Which Philosopher Co-Authors Most?
In the wake of last week’s post about trends in co-authoring in philosophy, a discussion has been taking place on Twitter about which philosophers co-author the most.

[Lill Tschudi, “Nudes”]
One might expect names and numbers in response to such an inquiry, and there was some of that, but since this was a discussion among philosophers, there were some preliminary questions as to how to do the counting.
Are we asking about
(W) the number of works co-authored, or
(A) the number of authors with whom a philosopher has co-authored, or
(D) the number of works co-authored with different sets of co-authors?
(E) the number of works co-authored with exclusively different sets of co-authors?
Each of these might yield different rankings (the top W philosopher might have written many works with the same partner; the top A philosopher may have written one work with many co-authors; the top D philosopher might not have as many works as the top W nor as many authors as the top A; the top E might be in a similar position to the top D in regard to the others, but have a greater total number of different co-authors than the top D.)
The good news is that we do not have to decide which of these questions to ask. They each might be interesting to learn about, so we can open up discussion on all of them. Wade on in and give us your best guesses.
[Note: shortly after it was published, this post was edited to add the “E” disambiguation.]
John Hawthorne seems to coauthor a lot, but I wouldn’t pretend to have done any kind of comprehensive survey.
For what it is worth, there are 26 co-authors listed on H’s google scholar page.
I have 12 listed on mine, which is hundreds less than I’ve co-authored with. So take it with a grain of salt.
I count about 45 unique co-authors (not including co-editors of volumes or special issues) from John Hawthorne’s PhilPapers page (the A number from the OP). For many of those he has co-authored with them more than once.
I’ve had over 50 co-authors. Not sure how that rates, but seems like a lot for a philosopher.
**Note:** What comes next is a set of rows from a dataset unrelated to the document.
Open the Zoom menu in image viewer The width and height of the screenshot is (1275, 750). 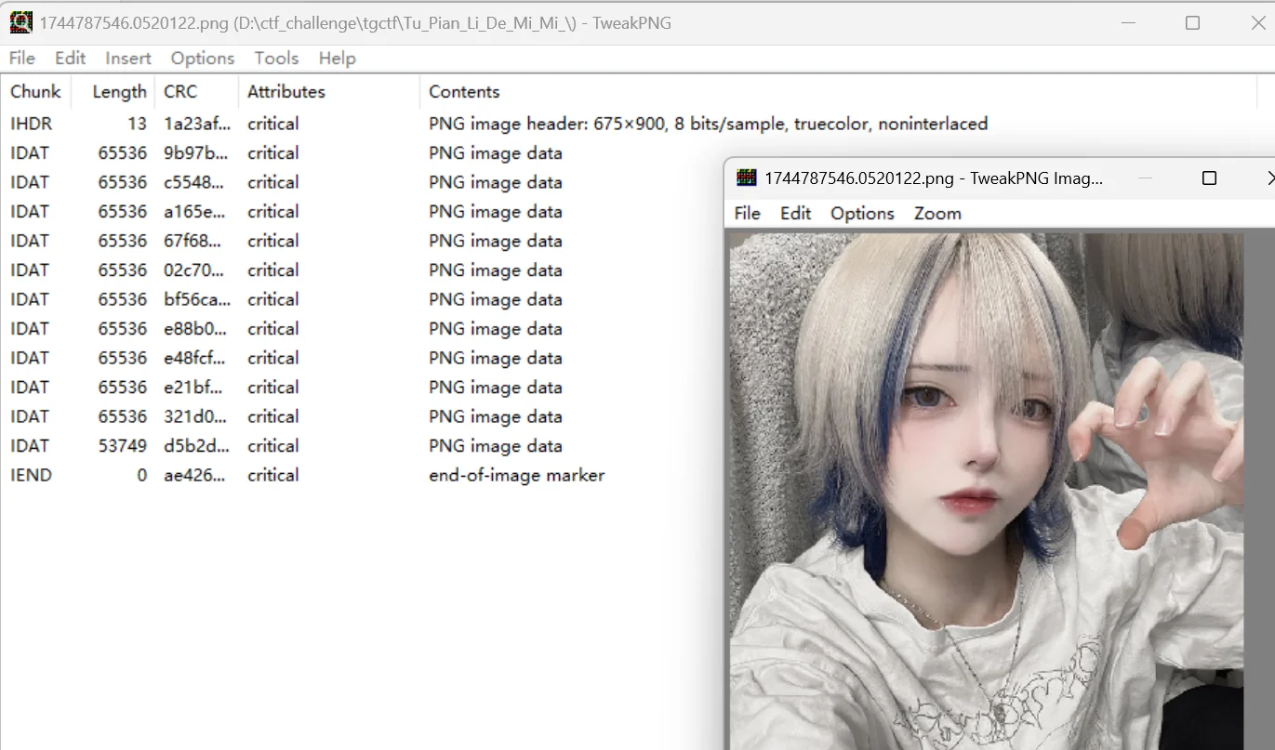pyautogui.click(x=936, y=214)
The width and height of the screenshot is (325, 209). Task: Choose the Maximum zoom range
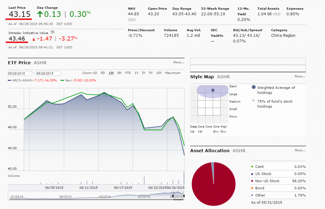[x=173, y=73]
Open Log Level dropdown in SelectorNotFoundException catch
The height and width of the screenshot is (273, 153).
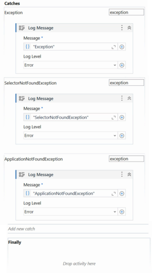(x=71, y=135)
I have one paper with 72 co-authors, but I’m not sure it exactly counts, given the nature of that paper! (It’s a bunch of statisticians, and people in related fields, saying we should change the criterion for statistical significance from 0.05 to 0.005, even though half or more of us really think you should just be a Bayesian.)
Like Colorado for shark attacks, I’m joint first for least!
(i) Colorado was on the edge of a shallow inland sea in the Cretaceous.
(ii) Sharks are a design classic, they’ve been around for hundreds of millions of years.
My guess is that the philosopher with most co-authors – by far – is Owen Maroney (Oxford), who was a member of the CMS collaboration, one of the two collaborations that worked to find the Higgs boson. The tradition in experimental particle physics is that everyone on a collaboration puts their name on the paper, so Owen has over 4,000 co-authors.
Alison Peterman (Rochester) was also part of the CMS collaboration from July 2011 until September 2012, including https://arxiv.org/abs/1207.7235v2
A different but also interesting issue concerns the percentage of one’s publications that are co-authored (perhaps given some minimum number of publications–five, say).
[Maybe someone in the earlier discussion already brought this up? If so, sorry.]
I’m so glad that this was all disambiguated. I feel so inspired, too. [Tears running down his face]
To my way of thinking, research collaboration is one of the true pleasures of research life. An initial discussion about a puzzle or conundrum might lead to deeper discussion and insights, and then more intense work, until together a solution is found or more puzzles discovered. The back-and-forth exchange of perspectives and ideas with a knowledgeable partner is deeply rewarding. I have over 50 co-authors on about 100 research papers, spanning topics mostly in logic stretching from philosophy to mathematics.
Clark Glymour of CMU has co-authored tons of times.
Much (most?) of Herman Cappelen’s published work is co-authored.
I’ve noticed that pretty much all of Lepore’s work seems to be co-authored
Eric Margolis and Stephen Laurence have been a stable team for more than two decades.
So have Will Kymlicka and Sue Donaldson
And Schotch and Jennings!
Barry Smith (Buffalo) https://scholar.google.com/citations?user=icGNWj4AAAAJ&hl=en
I think 45 of (the late) Robert Pargetter’s 50 publications were co-authored, with a reasonable range of different co-authors.
In grad school someone once suggested to a reading group that we look at one of the 5 sole authored papers, and the immediate response from the group was “Who was the co-author?” It took a while to convince us that there was such a thing as a sole-authored Pargetter paper.